Die SPD steckt in der Krise. Die Welt, aus der sie kommt, existiert nicht mehr. Was tun, wenn Menschen sich sogar Ausbeutung gefallen lassen?
Als die SPD zur Volkspartei wurde, gegen Ende des 19. Jahrhunderts, und bis in ihre Hochzeit in den Siebzigerjahren des 20. Jahrhunderts hinein, da unterstützte sie politisch vor allem das, was die organisierten Arbeiter in Gewerkschaften und Betriebsräten für sich erkämpften: Mehr Geld, bessere Arbeitsbedingungen, mehr Zeit.
Dieses Milieu gibt es heute nicht mehr. Gewerkschaften verlieren Mitglieder. Die Arbeitswelt verändert sich. Angestellte und Selbstständige ersetzen die Arbeiter von einst.
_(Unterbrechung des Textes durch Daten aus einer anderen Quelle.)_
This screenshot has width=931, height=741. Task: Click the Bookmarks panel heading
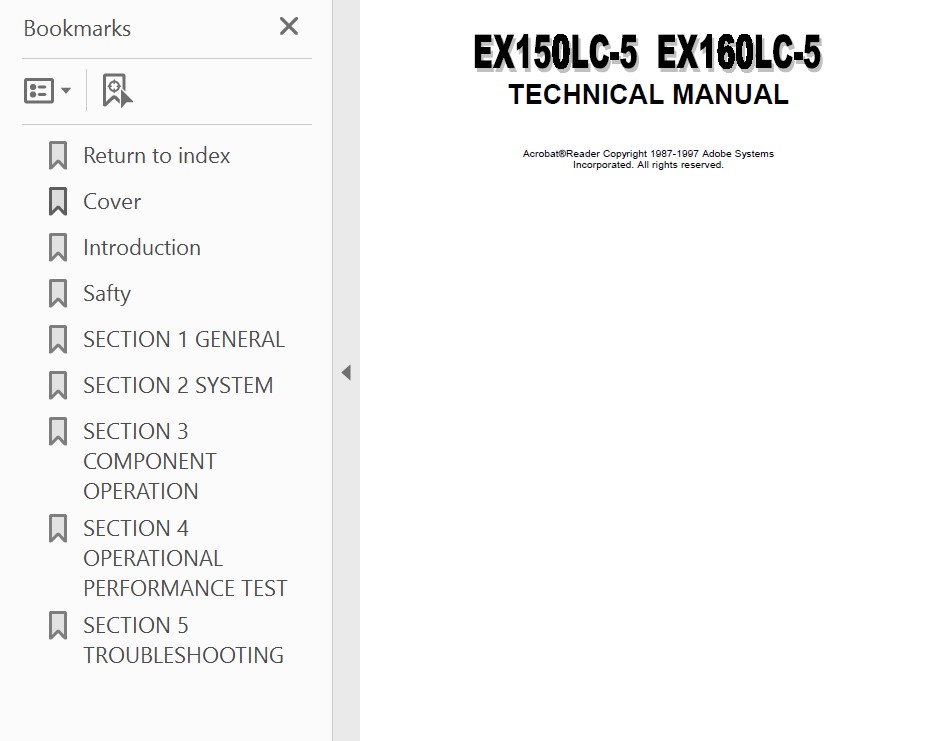pos(77,29)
Kann sich die SPD unter diesen Umständen überhaupt wieder erholen?
Kevin Kühnert ist 29 Jahre alt, Juso-Chef, Gewerkschaftsmitglied, und seit seiner Kampagne gegen den Eintritt der SPD in die schwarz-rote Koalition so etwas wie der Beauftragte für die Zukunft der SPD. Im Interview spricht er über die Kämpfe, die noch kommen, die Wirkung von Solidarität und die Lethargie der Jugend.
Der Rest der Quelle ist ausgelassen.